[PROBLEM TO WORK ON]
Take the line that contains "At what coordinates should I click to accomplish: Click 初始化" and all lines after it, up to and including the last line of the data, and write them out exactly; nothing else belongs in the answer.

Collected data
⟨

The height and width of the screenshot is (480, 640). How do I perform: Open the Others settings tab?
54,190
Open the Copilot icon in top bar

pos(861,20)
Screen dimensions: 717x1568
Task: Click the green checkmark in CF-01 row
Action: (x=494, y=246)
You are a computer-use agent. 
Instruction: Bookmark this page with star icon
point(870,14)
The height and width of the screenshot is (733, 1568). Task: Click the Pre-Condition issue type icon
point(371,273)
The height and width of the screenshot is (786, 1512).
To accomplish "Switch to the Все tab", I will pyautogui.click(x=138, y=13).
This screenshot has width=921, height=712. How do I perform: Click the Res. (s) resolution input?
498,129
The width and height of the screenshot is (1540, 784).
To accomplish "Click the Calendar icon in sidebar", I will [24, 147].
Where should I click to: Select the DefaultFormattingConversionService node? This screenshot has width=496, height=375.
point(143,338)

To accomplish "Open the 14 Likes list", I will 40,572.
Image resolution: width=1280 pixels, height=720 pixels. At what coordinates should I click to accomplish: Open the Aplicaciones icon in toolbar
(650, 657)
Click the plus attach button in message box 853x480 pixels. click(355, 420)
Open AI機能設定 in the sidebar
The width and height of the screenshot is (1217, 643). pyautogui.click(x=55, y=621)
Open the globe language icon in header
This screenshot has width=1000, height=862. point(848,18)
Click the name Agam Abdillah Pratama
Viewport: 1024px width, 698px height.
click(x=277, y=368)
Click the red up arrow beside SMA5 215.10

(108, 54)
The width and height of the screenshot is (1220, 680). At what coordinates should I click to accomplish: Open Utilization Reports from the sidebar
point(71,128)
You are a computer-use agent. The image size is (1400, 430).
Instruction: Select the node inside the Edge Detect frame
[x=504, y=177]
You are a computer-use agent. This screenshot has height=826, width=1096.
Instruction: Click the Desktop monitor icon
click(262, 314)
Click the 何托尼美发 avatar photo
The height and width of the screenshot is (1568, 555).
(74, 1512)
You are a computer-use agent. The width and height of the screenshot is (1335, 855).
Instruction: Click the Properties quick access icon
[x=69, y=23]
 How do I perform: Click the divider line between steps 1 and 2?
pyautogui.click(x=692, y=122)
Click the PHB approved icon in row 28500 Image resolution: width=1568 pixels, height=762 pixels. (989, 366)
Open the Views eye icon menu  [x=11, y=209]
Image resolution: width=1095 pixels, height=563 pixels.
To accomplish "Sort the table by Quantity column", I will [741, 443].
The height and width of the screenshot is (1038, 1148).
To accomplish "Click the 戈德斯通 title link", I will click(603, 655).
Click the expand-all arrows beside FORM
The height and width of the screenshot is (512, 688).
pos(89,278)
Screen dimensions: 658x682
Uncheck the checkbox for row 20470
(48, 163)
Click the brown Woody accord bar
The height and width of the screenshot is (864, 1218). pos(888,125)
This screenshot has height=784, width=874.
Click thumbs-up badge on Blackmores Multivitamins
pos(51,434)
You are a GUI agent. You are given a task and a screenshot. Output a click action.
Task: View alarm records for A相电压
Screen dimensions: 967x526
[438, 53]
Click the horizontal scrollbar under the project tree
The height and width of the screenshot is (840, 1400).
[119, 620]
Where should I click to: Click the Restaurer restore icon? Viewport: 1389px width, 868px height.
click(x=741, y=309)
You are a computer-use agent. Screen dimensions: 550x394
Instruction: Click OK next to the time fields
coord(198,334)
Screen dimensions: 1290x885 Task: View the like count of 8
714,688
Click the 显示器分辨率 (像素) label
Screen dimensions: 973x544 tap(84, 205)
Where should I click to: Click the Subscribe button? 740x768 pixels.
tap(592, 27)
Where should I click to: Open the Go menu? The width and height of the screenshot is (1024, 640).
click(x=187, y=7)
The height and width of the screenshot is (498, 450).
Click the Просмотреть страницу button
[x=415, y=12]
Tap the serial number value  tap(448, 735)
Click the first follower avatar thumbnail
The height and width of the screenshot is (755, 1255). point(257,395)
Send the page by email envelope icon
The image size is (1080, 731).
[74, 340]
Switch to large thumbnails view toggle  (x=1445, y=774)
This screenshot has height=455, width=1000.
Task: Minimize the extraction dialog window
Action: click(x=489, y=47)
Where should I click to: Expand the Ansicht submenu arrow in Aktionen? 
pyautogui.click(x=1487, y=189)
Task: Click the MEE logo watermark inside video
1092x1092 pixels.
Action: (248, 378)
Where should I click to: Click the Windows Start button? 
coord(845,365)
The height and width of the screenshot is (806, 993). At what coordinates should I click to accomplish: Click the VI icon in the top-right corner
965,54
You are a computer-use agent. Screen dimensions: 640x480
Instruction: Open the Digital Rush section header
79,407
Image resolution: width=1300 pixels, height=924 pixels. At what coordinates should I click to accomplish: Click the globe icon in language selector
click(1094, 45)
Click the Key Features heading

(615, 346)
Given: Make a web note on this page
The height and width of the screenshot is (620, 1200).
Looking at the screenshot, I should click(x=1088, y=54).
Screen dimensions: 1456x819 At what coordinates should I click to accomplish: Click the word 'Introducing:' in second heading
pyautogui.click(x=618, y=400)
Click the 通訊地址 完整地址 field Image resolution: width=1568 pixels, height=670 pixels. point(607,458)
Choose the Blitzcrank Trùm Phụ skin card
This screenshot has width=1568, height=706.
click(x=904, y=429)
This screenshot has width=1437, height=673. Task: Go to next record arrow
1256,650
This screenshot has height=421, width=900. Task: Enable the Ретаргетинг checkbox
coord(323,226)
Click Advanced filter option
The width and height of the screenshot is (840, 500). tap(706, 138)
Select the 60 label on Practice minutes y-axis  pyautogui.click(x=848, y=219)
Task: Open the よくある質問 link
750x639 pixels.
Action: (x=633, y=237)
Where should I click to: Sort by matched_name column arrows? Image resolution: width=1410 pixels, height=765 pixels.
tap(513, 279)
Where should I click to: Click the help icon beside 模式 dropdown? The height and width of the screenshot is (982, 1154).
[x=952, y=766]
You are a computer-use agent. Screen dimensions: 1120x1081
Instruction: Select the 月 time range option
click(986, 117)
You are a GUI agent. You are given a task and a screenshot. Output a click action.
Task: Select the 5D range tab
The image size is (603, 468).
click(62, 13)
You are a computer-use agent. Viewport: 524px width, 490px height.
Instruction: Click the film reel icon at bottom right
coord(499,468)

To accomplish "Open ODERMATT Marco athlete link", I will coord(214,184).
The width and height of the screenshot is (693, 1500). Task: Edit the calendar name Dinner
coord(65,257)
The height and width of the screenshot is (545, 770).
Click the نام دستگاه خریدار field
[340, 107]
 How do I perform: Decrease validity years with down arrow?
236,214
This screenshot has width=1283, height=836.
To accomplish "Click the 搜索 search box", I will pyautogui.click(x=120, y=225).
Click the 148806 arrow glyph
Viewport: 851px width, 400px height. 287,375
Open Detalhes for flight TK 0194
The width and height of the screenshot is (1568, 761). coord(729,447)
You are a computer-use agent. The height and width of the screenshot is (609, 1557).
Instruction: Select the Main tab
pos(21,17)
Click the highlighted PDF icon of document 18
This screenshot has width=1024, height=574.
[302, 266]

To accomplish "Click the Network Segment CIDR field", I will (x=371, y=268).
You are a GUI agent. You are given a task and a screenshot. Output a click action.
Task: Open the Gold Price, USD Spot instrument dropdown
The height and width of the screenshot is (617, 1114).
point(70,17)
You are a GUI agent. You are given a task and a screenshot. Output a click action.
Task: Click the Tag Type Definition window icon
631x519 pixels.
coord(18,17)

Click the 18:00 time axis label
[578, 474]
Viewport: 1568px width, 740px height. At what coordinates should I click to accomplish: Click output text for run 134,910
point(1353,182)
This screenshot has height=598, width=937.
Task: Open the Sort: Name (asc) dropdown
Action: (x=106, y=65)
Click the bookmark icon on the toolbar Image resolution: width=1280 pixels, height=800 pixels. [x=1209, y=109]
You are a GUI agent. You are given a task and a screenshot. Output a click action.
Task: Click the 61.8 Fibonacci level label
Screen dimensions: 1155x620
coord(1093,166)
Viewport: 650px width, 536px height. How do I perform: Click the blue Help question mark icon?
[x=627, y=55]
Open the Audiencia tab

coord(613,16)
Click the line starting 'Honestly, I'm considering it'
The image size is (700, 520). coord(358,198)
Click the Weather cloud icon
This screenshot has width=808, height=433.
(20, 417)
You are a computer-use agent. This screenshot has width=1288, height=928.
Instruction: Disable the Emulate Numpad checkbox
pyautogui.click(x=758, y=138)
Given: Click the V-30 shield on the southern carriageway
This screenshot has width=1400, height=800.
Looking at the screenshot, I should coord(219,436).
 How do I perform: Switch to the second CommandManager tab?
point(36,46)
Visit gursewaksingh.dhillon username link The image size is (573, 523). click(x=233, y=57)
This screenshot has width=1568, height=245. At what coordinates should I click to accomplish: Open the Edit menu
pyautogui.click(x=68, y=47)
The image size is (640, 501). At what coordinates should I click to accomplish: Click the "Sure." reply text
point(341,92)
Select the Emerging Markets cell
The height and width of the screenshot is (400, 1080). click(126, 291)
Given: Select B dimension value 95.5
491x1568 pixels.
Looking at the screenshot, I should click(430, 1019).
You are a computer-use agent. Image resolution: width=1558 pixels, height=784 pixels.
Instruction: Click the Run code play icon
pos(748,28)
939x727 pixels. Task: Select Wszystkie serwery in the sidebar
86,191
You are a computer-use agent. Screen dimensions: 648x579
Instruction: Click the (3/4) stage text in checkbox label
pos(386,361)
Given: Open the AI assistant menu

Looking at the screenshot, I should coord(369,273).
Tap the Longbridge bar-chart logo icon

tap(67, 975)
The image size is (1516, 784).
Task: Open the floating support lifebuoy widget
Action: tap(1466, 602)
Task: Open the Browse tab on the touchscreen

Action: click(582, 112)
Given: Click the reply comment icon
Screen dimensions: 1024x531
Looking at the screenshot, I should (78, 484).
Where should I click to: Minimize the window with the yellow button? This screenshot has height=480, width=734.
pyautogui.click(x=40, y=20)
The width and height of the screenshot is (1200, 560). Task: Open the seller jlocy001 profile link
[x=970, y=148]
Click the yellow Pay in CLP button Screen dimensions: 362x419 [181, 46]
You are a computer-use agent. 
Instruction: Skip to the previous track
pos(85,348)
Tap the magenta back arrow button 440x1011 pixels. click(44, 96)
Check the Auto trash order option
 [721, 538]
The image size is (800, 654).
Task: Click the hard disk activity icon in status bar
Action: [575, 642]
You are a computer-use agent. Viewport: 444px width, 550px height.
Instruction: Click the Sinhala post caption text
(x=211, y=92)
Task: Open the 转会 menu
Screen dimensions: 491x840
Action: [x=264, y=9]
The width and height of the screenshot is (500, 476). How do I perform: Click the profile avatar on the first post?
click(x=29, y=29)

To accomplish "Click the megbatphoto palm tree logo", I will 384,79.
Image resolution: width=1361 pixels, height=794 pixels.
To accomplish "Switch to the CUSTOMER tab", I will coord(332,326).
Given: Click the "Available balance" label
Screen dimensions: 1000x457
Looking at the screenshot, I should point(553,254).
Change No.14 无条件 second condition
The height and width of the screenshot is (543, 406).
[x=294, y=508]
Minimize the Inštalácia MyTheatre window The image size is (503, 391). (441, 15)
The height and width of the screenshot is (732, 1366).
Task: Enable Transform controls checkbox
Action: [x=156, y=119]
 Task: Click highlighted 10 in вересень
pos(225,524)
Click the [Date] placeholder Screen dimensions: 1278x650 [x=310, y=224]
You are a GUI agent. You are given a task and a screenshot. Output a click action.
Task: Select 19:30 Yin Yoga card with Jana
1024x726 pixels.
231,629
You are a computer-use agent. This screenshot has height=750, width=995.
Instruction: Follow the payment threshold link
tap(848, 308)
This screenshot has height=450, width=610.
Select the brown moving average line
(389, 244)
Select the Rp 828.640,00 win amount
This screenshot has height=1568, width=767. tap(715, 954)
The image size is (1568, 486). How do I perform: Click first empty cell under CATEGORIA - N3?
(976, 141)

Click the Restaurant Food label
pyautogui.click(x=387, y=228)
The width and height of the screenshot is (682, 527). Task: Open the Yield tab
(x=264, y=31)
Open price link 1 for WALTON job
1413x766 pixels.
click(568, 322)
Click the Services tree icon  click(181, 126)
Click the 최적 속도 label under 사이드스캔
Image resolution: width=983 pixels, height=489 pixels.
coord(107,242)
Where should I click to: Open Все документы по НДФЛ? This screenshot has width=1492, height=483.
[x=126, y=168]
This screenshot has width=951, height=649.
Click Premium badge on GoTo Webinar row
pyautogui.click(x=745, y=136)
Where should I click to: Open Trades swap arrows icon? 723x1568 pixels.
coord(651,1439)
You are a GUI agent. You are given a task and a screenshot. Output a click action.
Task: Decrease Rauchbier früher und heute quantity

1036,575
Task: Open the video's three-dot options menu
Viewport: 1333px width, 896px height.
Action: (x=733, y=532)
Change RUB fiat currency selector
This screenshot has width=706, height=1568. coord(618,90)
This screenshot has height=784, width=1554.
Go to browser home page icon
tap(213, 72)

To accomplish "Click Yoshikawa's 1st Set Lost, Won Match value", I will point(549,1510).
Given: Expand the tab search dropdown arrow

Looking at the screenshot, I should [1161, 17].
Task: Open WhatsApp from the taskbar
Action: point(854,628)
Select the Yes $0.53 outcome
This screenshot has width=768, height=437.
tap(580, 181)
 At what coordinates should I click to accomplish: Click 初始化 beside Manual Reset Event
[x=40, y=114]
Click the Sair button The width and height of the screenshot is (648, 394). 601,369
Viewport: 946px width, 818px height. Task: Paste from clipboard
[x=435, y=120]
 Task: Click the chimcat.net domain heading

⟩

[EXERCISE RESPONSE]
 At what coordinates should I click to accomplish: Click 初始化 beside Manual Reset Event
[x=40, y=114]
Click the Sair button The width and height of the screenshot is (648, 394). 601,369
Viewport: 946px width, 818px height. Task: Paste from clipboard
[x=435, y=120]
 Task: Click the chimcat.net domain heading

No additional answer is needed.